Personally, Hua is thinking even bigger.

"I want to help others be more innovative and happy and formidable and accelerate the growth of the world," she said.

In her own words...

What do you like to read?

"I just read Elon Musk's book, it's a fountain of Elon Musk information. I love reading books about other founders. I find it really inspiring and always tear up when I read about their struggles and mission. I have a team Kindle account so everyone follows along the same things. There's this fear of missing out on our books. I read a lot of business books. I probably read like 10 books a week now. Business books are lighter to skim. I read David Foster Wallace, he's one of my favorites of all time."

What do you do to unplug?

"I hang out a lot with my friends, and my boyfriend lives in Chicago so he and I visit each other there a lot. He flies to see me once a month and I fly to see him once a month. I do various physical activities. I have a lot of energy. I used to be into climbing, but I got super bored with it -- that was six months ago. I dance a lot but I'm really bad at dancing, so I was taking these classes. I think I'm going to get a personal trainer to teach me how to do stuff."

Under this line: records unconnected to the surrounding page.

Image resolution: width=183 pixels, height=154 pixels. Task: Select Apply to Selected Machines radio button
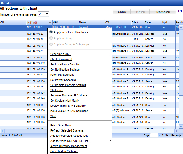coord(51,32)
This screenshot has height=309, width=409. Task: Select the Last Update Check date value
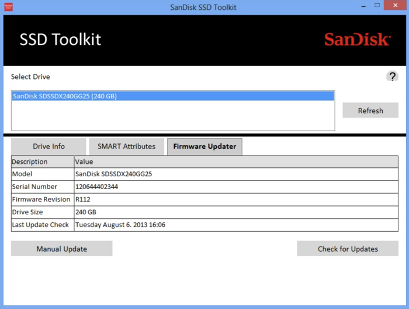[x=120, y=225]
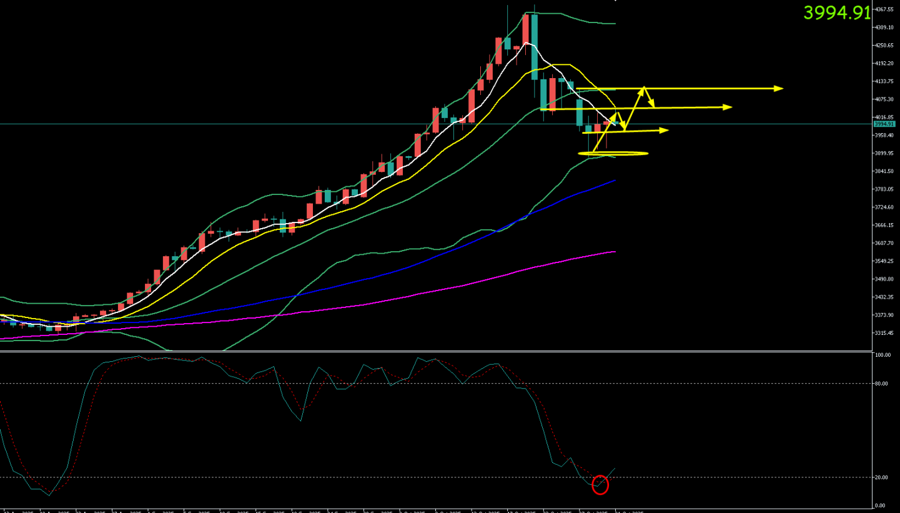Screen dimensions: 900x513
Task: Select the arrowhead of the middle yellow horizontal arrow
Action: 728,107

Looking back, what's some advice you'd give yourself?

"When I was young I didn't want to do anything hard enough that required anyone else. It was more efficient to do it myself. I was more motivated and accomplished, independent. The double edged sword of that was the things I wanted to accomplish were so easy, so that's why. Once you want to build Apple or SpaceX or a company like Apptimize you need a lot of help. Even living a good life right now and having a family plus a job is too much for one person anymore. [I was always] thinking I would handle everything, now it's just too much work. You need help.

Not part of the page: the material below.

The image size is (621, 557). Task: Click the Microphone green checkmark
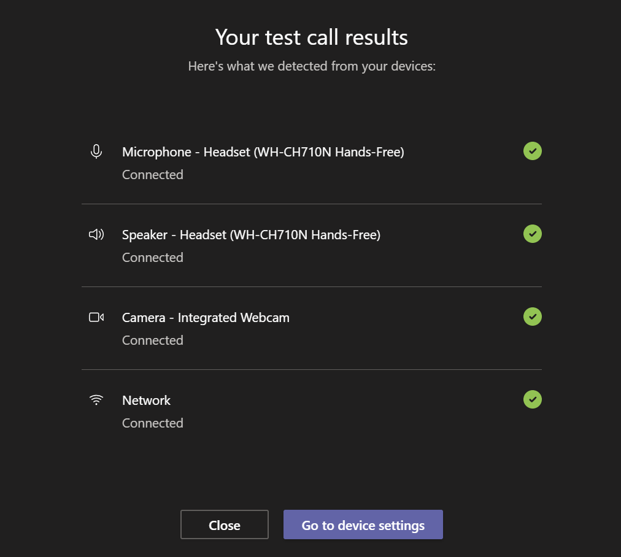pyautogui.click(x=532, y=151)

"That's not emphasized in school at all, at least in the way I approached school. They don't ask you to do anything that requires actual teamwork. That's not really teaching you -- what you really need to do is inspire everyone, work for a long time towards a mission that is hard and start again. I got some of that at MIT [when I was] captain of the fencing team. It was a D3 school, a lot and for a lot [of people] on the team, it was first time they're fencing. That's where I got a lot more exposure of teamwork and mentoring."